Trüge­ri­sche Erleich­te­rung: Frank­reich nach den Parlamentswahlen

Foto: Imago

Frank­reich atmet durch: das Schreck­bild einer rechts­extremen Regierung angeführt vom Rassem­blement National wurde vorerst abge­wendet. Was jetzt folgt ist aller­dings ein Sprung ins Ungewisse. Frank­reich steht nun eine schwie­rige Regie­rungs­bil­dung bevor.

Natürlich darf man erleich­tert sein, wenn sich eine Demo­kratie in einem wichtigen Moment resilient zeigt. Man darf sich sogar darüber freuen, dass sich die fran­zö­si­schen Wähler von den so plötzlich ange­setzten Parla­ments­wahlen in unge­ahntem Maße mobi­li­sieren ließen. An zwei Sommer-Sonntagen in Folge lag die Wahl­be­tei­li­gung über 65%. Mehr als zwei­ein­halb Millionen Bürger haben auf die lästige Prozedur der Proku­ra­tion zurück­ge­griffen, um trotz Abwe­sen­heit vom Wohnort ihre Stimme nicht verfallen zu lassen – darunter übrigens ein guter Teil der gerade in Deutsch­land weilenden Fußball­na­tio­nal­mann­schaft. Das Angebot der Links- und Mitte-Rechts-Parteien, mit dem frei­wil­ligen Rückzug von dritt­plat­zierten Kandi­daten in 215 Wahl­kreisen ein Zeichen zu setzen, wurde nicht als niedriges poli­ti­sches Manöver abgetan, sondern als Gele­gen­heit ergriffen, sich gemein­samer Grund­werte zu vergewissern.
= = = = =
→ **AUFGABEN**
a) Extrahieren Sie aus dem Text über die französischen Parlamentswahlen den Abschnitt, der mit „Trüge­ri­sche Erleich­te­rung: Frank­reich“ beginnt und mit „eine schwie­rige Regie­rungs­bil­dung bevor.“ endet.
b) Erläutern Sie anhand des Textes über die französischen Parlamentswahlen, weshalb mehr als zweieinhalb Millionen Bürger auf die Prokuration zurückgegriffen haben.

→ **BEREITGESTELLTE ANGABEN**
= = = = =
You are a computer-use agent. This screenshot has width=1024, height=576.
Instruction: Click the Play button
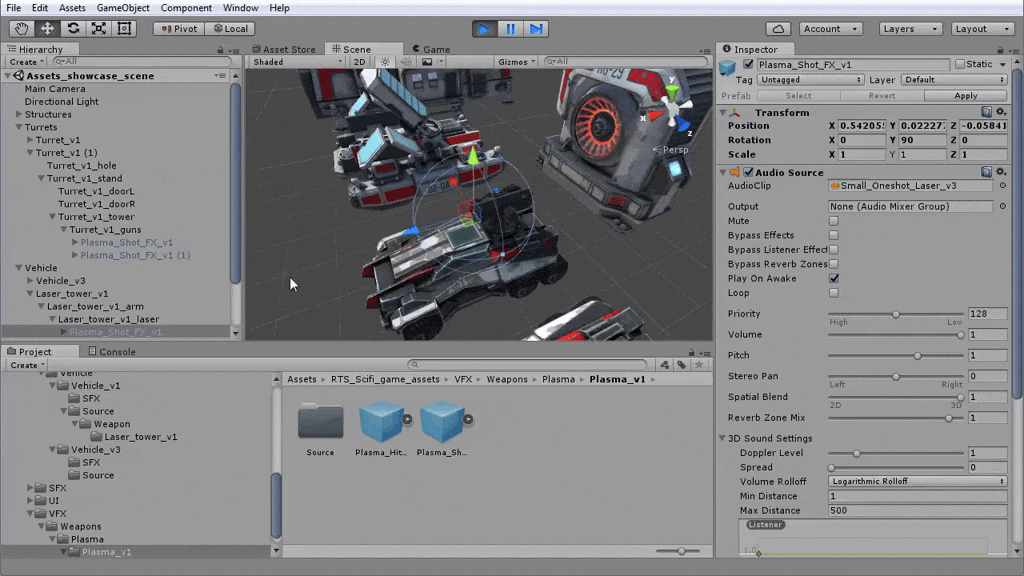(x=484, y=29)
= = = = =
→ **LÖSUNGEN**
a)
Trüge­ri­sche Erleich­te­rung: Frank­reich nach den Parlamentswahlen

Foto: Imago

Frank­reich atmet durch: das Schreck­bild einer rechts­extremen Regierung angeführt vom Rassem­blement National wurde vorerst abge­wendet. Was jetzt folgt ist aller­dings ein Sprung ins Ungewisse. Frank­reich steht nun eine schwie­rige Regie­rungs­bil­dung bevor.

b) Diese Bürger nutzten die Prokuration, um ihre Stimme trotz Abwesenheit von ihrem Wohnort nicht verfallen zu lassen. Dazu gehörte auch ein guter Teil der Fußballnationalmannschaft, die sich gerade in Deutschland aufhielt.